Start of Task material

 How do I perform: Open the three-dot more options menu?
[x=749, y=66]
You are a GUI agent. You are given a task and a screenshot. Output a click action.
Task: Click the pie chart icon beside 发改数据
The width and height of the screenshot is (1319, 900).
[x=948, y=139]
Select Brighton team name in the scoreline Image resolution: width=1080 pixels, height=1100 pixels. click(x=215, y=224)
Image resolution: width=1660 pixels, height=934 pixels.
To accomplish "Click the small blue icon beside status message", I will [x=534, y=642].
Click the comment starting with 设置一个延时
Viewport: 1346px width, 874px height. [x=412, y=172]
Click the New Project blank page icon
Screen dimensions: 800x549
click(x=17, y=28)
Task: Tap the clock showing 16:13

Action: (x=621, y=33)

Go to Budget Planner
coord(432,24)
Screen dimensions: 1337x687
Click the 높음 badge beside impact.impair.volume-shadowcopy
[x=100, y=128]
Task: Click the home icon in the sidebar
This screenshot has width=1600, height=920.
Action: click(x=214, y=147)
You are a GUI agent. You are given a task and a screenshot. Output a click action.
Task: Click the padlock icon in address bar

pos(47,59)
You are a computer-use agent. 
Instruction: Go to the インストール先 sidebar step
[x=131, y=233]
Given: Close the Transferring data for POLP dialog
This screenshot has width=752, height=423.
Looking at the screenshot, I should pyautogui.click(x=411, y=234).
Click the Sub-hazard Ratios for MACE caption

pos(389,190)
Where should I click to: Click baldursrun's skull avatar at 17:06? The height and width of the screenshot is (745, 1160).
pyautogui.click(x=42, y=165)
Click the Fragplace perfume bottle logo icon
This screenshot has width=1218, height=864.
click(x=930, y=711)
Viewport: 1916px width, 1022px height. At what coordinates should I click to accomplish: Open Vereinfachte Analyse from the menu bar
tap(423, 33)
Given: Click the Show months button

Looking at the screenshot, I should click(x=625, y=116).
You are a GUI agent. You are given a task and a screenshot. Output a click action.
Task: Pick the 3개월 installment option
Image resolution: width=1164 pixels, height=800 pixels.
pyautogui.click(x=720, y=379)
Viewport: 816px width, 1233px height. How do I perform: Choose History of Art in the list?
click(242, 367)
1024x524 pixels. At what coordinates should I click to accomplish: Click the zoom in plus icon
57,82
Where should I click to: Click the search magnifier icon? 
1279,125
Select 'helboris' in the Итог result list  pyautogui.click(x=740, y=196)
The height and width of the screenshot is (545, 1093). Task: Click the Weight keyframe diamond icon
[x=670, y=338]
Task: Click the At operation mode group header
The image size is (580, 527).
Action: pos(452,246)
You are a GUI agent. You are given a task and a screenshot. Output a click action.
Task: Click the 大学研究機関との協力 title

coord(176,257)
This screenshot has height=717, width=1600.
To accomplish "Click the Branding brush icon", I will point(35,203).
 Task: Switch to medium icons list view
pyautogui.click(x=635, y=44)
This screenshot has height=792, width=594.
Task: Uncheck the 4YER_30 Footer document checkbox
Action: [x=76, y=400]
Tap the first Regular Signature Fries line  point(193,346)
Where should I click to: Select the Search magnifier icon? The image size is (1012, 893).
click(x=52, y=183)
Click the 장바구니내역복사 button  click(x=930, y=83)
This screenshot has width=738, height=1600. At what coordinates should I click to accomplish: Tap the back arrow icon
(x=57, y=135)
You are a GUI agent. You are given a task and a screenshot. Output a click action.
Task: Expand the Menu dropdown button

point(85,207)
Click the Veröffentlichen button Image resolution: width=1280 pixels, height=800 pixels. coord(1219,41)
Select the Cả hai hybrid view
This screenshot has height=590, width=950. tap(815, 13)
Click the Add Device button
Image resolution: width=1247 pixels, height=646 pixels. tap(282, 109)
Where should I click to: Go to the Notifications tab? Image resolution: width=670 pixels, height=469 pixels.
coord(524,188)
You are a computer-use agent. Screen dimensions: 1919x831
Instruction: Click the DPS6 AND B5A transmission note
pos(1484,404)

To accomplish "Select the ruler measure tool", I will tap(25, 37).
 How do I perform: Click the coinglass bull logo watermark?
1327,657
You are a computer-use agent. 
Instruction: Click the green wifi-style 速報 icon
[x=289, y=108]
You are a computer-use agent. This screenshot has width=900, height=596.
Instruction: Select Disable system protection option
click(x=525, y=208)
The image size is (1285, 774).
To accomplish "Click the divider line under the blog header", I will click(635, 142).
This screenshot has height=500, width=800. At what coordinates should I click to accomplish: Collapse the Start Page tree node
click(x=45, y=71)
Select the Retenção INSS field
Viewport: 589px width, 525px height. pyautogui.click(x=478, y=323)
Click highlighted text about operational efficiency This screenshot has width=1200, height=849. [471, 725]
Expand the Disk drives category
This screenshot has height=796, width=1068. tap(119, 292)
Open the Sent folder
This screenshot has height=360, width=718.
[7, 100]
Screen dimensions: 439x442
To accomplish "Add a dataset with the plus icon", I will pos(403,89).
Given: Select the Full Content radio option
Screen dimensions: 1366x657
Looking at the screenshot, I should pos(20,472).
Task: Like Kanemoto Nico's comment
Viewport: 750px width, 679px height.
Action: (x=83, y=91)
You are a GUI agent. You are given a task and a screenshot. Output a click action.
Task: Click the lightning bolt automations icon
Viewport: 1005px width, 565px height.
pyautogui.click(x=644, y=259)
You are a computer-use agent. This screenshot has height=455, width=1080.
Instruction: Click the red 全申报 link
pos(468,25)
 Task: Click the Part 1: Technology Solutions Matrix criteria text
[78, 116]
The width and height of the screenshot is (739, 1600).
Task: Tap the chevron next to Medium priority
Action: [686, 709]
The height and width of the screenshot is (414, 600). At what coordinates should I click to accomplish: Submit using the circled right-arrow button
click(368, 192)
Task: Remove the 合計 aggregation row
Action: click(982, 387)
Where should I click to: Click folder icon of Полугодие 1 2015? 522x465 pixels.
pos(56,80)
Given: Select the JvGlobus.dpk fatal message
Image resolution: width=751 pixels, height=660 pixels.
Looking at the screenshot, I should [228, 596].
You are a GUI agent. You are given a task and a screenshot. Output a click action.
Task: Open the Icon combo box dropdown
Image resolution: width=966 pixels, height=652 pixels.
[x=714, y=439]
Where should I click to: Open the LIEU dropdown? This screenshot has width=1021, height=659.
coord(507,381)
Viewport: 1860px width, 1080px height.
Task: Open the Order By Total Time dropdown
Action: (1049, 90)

End of Task material

Could you reproduce every entry above exactly as written?

_Exercise answer:_
 How do I perform: Open the three-dot more options menu?
[x=749, y=66]
You are a GUI agent. You are given a task and a screenshot. Output a click action.
Task: Click the pie chart icon beside 发改数据
The width and height of the screenshot is (1319, 900).
[x=948, y=139]
Select Brighton team name in the scoreline Image resolution: width=1080 pixels, height=1100 pixels. click(x=215, y=224)
Image resolution: width=1660 pixels, height=934 pixels.
To accomplish "Click the small blue icon beside status message", I will [x=534, y=642].
Click the comment starting with 设置一个延时
Viewport: 1346px width, 874px height. [x=412, y=172]
Click the New Project blank page icon
Screen dimensions: 800x549
click(x=17, y=28)
Task: Tap the clock showing 16:13

Action: (x=621, y=33)

Go to Budget Planner
coord(432,24)
Screen dimensions: 1337x687
Click the 높음 badge beside impact.impair.volume-shadowcopy
[x=100, y=128]
Task: Click the home icon in the sidebar
This screenshot has width=1600, height=920.
Action: click(x=214, y=147)
You are a GUI agent. You are given a task and a screenshot. Output a click action.
Task: Click the padlock icon in address bar

pos(47,59)
You are a computer-use agent. 
Instruction: Go to the インストール先 sidebar step
[x=131, y=233]
Given: Close the Transferring data for POLP dialog
This screenshot has width=752, height=423.
Looking at the screenshot, I should pyautogui.click(x=411, y=234).
Click the Sub-hazard Ratios for MACE caption

pos(389,190)
Where should I click to: Click baldursrun's skull avatar at 17:06? The height and width of the screenshot is (745, 1160).
pyautogui.click(x=42, y=165)
Click the Fragplace perfume bottle logo icon
This screenshot has width=1218, height=864.
click(x=930, y=711)
Viewport: 1916px width, 1022px height. At what coordinates should I click to accomplish: Open Vereinfachte Analyse from the menu bar
tap(423, 33)
Given: Click the Show months button

Looking at the screenshot, I should click(x=625, y=116).
You are a GUI agent. You are given a task and a screenshot. Output a click action.
Task: Pick the 3개월 installment option
Image resolution: width=1164 pixels, height=800 pixels.
pyautogui.click(x=720, y=379)
Viewport: 816px width, 1233px height. How do I perform: Choose History of Art in the list?
click(242, 367)
1024x524 pixels. At what coordinates should I click to accomplish: Click the zoom in plus icon
57,82
Where should I click to: Click the search magnifier icon? 
1279,125
Select 'helboris' in the Итог result list  pyautogui.click(x=740, y=196)
The height and width of the screenshot is (545, 1093). Task: Click the Weight keyframe diamond icon
[x=670, y=338]
Task: Click the At operation mode group header
The image size is (580, 527).
Action: pos(452,246)
You are a GUI agent. You are given a task and a screenshot. Output a click action.
Task: Click the 大学研究機関との協力 title

coord(176,257)
This screenshot has height=717, width=1600.
To accomplish "Click the Branding brush icon", I will point(35,203).
 Task: Switch to medium icons list view
pyautogui.click(x=635, y=44)
This screenshot has height=792, width=594.
Task: Uncheck the 4YER_30 Footer document checkbox
Action: [x=76, y=400]
Tap the first Regular Signature Fries line  point(193,346)
Where should I click to: Select the Search magnifier icon? The image size is (1012, 893).
click(x=52, y=183)
Click the 장바구니내역복사 button  click(x=930, y=83)
This screenshot has width=738, height=1600. At what coordinates should I click to accomplish: Tap the back arrow icon
(x=57, y=135)
You are a GUI agent. You are given a task and a screenshot. Output a click action.
Task: Expand the Menu dropdown button

point(85,207)
Click the Veröffentlichen button Image resolution: width=1280 pixels, height=800 pixels. coord(1219,41)
Select the Cả hai hybrid view
This screenshot has height=590, width=950. tap(815, 13)
Click the Add Device button
Image resolution: width=1247 pixels, height=646 pixels. tap(282, 109)
Where should I click to: Go to the Notifications tab? Image resolution: width=670 pixels, height=469 pixels.
coord(524,188)
You are a computer-use agent. Screen dimensions: 1919x831
Instruction: Click the DPS6 AND B5A transmission note
pos(1484,404)

To accomplish "Select the ruler measure tool", I will tap(25, 37).
 How do I perform: Click the coinglass bull logo watermark?
1327,657
You are a computer-use agent. 
Instruction: Click the green wifi-style 速報 icon
[x=289, y=108]
You are a computer-use agent. This screenshot has width=900, height=596.
Instruction: Select Disable system protection option
click(x=525, y=208)
The image size is (1285, 774).
To accomplish "Click the divider line under the blog header", I will click(635, 142).
This screenshot has height=500, width=800. At what coordinates should I click to accomplish: Collapse the Start Page tree node
click(x=45, y=71)
Select the Retenção INSS field
Viewport: 589px width, 525px height. pyautogui.click(x=478, y=323)
Click highlighted text about operational efficiency This screenshot has width=1200, height=849. [471, 725]
Expand the Disk drives category
This screenshot has height=796, width=1068. tap(119, 292)
Open the Sent folder
This screenshot has height=360, width=718.
[7, 100]
Screen dimensions: 439x442
To accomplish "Add a dataset with the plus icon", I will pos(403,89).
Given: Select the Full Content radio option
Screen dimensions: 1366x657
Looking at the screenshot, I should pos(20,472).
Task: Like Kanemoto Nico's comment
Viewport: 750px width, 679px height.
Action: (x=83, y=91)
You are a GUI agent. You are given a task and a screenshot. Output a click action.
Task: Click the lightning bolt automations icon
Viewport: 1005px width, 565px height.
pyautogui.click(x=644, y=259)
You are a computer-use agent. This screenshot has height=455, width=1080.
Instruction: Click the red 全申报 link
pos(468,25)
 Task: Click the Part 1: Technology Solutions Matrix criteria text
[78, 116]
The width and height of the screenshot is (739, 1600).
Task: Tap the chevron next to Medium priority
Action: [686, 709]
The height and width of the screenshot is (414, 600). At what coordinates should I click to accomplish: Submit using the circled right-arrow button
click(368, 192)
Task: Remove the 合計 aggregation row
Action: click(982, 387)
Where should I click to: Click folder icon of Полугодие 1 2015? 522x465 pixels.
pos(56,80)
Given: Select the JvGlobus.dpk fatal message
Image resolution: width=751 pixels, height=660 pixels.
Looking at the screenshot, I should [228, 596].
You are a GUI agent. You are given a task and a screenshot. Output a click action.
Task: Open the Icon combo box dropdown
Image resolution: width=966 pixels, height=652 pixels.
[x=714, y=439]
Where should I click to: Open the LIEU dropdown? This screenshot has width=1021, height=659.
coord(507,381)
Viewport: 1860px width, 1080px height.
Task: Open the Order By Total Time dropdown
Action: (1049, 90)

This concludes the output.